Items from a data source
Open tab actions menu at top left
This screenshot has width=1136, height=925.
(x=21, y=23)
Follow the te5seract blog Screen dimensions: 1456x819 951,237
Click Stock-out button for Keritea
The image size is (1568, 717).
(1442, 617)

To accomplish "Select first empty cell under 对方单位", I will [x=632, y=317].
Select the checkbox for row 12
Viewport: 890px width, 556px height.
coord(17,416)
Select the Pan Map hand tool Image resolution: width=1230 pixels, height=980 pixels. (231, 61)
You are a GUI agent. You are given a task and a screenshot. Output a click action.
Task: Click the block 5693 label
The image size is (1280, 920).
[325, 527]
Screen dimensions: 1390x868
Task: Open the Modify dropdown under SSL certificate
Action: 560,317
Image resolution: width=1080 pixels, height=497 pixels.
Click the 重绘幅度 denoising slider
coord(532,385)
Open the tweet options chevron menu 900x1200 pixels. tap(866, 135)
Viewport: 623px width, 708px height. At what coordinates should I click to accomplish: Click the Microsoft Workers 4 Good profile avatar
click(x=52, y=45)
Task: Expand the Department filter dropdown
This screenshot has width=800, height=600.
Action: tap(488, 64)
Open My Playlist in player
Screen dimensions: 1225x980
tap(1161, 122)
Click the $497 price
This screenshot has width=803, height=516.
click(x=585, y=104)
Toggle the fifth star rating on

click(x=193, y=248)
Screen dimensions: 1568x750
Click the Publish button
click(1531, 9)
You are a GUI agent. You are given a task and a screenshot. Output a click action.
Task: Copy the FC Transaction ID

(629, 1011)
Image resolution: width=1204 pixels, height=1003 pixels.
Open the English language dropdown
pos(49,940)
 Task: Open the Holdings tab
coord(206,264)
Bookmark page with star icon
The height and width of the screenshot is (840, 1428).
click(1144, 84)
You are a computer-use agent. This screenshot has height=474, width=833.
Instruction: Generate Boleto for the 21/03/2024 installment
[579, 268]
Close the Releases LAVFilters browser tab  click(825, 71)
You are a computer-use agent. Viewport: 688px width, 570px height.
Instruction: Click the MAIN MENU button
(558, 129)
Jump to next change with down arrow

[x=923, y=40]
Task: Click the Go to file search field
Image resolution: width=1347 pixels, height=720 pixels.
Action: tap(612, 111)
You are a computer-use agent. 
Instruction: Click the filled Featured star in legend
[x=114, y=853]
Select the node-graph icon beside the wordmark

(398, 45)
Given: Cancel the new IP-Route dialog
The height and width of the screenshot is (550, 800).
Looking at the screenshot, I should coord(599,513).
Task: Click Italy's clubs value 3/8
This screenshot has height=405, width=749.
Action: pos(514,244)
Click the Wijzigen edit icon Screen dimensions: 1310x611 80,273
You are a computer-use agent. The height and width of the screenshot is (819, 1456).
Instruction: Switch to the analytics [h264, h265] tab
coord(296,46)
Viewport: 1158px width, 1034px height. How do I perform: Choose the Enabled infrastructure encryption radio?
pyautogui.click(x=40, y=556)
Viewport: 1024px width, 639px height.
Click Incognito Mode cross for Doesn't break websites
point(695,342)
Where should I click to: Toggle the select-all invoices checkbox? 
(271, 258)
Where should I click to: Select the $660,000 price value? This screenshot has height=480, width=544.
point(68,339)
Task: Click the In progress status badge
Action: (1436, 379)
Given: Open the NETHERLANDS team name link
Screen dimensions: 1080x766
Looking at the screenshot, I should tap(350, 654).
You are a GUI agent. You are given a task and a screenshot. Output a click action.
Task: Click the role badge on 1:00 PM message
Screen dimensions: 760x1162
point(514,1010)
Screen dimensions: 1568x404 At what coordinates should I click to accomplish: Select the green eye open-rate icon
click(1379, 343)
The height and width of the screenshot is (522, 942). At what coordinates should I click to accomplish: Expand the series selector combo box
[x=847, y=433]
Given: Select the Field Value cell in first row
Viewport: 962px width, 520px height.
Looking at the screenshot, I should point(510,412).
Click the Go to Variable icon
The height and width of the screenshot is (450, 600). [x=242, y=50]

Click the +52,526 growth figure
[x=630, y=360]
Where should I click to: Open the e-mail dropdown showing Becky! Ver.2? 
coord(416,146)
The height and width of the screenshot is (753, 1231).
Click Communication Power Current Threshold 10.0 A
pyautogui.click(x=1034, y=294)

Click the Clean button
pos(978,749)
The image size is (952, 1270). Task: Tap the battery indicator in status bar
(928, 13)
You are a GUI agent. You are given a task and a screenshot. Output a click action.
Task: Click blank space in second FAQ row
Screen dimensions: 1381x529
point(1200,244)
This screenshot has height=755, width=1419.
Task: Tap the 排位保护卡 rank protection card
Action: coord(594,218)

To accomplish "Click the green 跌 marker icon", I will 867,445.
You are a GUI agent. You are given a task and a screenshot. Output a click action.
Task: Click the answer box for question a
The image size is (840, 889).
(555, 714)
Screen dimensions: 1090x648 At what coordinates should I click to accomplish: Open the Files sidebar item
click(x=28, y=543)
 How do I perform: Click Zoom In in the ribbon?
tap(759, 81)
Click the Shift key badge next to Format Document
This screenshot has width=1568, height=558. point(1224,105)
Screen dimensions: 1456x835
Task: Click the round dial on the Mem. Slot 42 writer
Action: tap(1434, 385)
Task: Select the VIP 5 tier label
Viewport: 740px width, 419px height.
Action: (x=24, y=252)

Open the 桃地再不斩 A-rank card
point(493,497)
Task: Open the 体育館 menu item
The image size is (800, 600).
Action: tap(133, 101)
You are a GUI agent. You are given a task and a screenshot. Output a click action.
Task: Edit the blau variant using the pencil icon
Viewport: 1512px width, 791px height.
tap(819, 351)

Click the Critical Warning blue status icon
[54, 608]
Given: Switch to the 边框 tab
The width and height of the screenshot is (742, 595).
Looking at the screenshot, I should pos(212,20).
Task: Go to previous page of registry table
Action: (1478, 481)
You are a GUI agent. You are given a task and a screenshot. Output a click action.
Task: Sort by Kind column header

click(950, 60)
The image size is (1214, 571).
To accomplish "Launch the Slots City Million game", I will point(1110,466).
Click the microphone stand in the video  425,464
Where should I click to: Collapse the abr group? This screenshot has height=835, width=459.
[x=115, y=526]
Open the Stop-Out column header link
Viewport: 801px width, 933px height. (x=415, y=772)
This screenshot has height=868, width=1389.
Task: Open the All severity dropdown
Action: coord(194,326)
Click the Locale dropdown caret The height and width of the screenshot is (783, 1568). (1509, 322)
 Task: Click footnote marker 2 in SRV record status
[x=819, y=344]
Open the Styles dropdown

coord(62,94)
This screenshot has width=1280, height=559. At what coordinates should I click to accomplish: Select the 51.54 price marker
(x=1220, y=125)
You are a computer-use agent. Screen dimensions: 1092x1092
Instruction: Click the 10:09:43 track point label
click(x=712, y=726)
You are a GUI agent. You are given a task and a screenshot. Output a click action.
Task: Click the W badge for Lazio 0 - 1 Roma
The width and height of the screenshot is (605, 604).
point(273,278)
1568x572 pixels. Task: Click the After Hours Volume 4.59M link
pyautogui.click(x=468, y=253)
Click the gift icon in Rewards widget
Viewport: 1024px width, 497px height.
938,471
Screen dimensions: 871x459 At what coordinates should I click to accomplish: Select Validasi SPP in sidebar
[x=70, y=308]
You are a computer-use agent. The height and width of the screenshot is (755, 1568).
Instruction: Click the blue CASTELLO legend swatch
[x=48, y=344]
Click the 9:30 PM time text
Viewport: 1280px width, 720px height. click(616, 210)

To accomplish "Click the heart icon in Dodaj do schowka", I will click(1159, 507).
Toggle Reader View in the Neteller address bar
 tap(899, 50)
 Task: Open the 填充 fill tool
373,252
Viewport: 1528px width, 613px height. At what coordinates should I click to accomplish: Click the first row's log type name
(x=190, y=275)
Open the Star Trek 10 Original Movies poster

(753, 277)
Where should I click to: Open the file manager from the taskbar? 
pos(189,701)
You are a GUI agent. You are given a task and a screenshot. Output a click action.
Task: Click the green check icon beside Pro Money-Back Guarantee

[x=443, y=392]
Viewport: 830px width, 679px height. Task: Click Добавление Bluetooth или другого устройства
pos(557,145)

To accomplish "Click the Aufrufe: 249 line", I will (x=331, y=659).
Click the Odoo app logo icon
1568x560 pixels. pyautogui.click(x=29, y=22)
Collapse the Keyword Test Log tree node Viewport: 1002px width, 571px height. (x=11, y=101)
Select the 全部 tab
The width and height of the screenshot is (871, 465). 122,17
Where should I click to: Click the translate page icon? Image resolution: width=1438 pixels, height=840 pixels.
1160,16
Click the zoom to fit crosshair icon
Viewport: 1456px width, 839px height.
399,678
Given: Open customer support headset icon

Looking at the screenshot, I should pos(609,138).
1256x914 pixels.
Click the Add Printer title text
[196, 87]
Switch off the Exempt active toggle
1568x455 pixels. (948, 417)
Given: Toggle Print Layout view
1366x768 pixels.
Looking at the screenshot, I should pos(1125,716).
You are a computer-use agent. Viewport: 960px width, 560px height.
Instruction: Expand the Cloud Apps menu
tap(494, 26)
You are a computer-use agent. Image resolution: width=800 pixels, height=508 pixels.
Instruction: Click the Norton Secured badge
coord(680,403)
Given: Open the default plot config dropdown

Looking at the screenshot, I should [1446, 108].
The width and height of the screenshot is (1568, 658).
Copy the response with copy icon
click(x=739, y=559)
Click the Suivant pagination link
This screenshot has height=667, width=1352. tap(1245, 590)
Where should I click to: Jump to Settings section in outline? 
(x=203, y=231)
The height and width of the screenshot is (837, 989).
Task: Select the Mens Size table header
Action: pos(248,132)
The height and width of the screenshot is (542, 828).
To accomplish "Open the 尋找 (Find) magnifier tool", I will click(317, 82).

Work required
Reproduce the lines of the records word for word, beginning at the line that contains "Task: Select the VIP 5 tier label" and stopping after the line that contains "point(273,278)".

Full output
Task: Select the VIP 5 tier label
Viewport: 740px width, 419px height.
Action: (x=24, y=252)

Open the 桃地再不斩 A-rank card
point(493,497)
Task: Open the 体育館 menu item
The image size is (800, 600).
Action: tap(133, 101)
You are a GUI agent. You are given a task and a screenshot. Output a click action.
Task: Edit the blau variant using the pencil icon
Viewport: 1512px width, 791px height.
tap(819, 351)

Click the Critical Warning blue status icon
[54, 608]
Given: Switch to the 边框 tab
The width and height of the screenshot is (742, 595).
Looking at the screenshot, I should pos(212,20).
Task: Go to previous page of registry table
Action: (1478, 481)
You are a GUI agent. You are given a task and a screenshot. Output a click action.
Task: Sort by Kind column header

click(950, 60)
The image size is (1214, 571).
To accomplish "Launch the Slots City Million game", I will point(1110,466).
Click the microphone stand in the video  425,464
Where should I click to: Collapse the abr group? This screenshot has height=835, width=459.
[x=115, y=526]
Open the Stop-Out column header link
Viewport: 801px width, 933px height. (x=415, y=772)
This screenshot has height=868, width=1389.
Task: Open the All severity dropdown
Action: coord(194,326)
Click the Locale dropdown caret The height and width of the screenshot is (783, 1568). (1509, 322)
 Task: Click footnote marker 2 in SRV record status
[x=819, y=344]
Open the Styles dropdown

coord(62,94)
This screenshot has width=1280, height=559. At what coordinates should I click to accomplish: Select the 51.54 price marker
(x=1220, y=125)
You are a computer-use agent. Screen dimensions: 1092x1092
Instruction: Click the 10:09:43 track point label
click(x=712, y=726)
You are a GUI agent. You are given a task and a screenshot. Output a click action.
Task: Click the W badge for Lazio 0 - 1 Roma
The width and height of the screenshot is (605, 604).
point(273,278)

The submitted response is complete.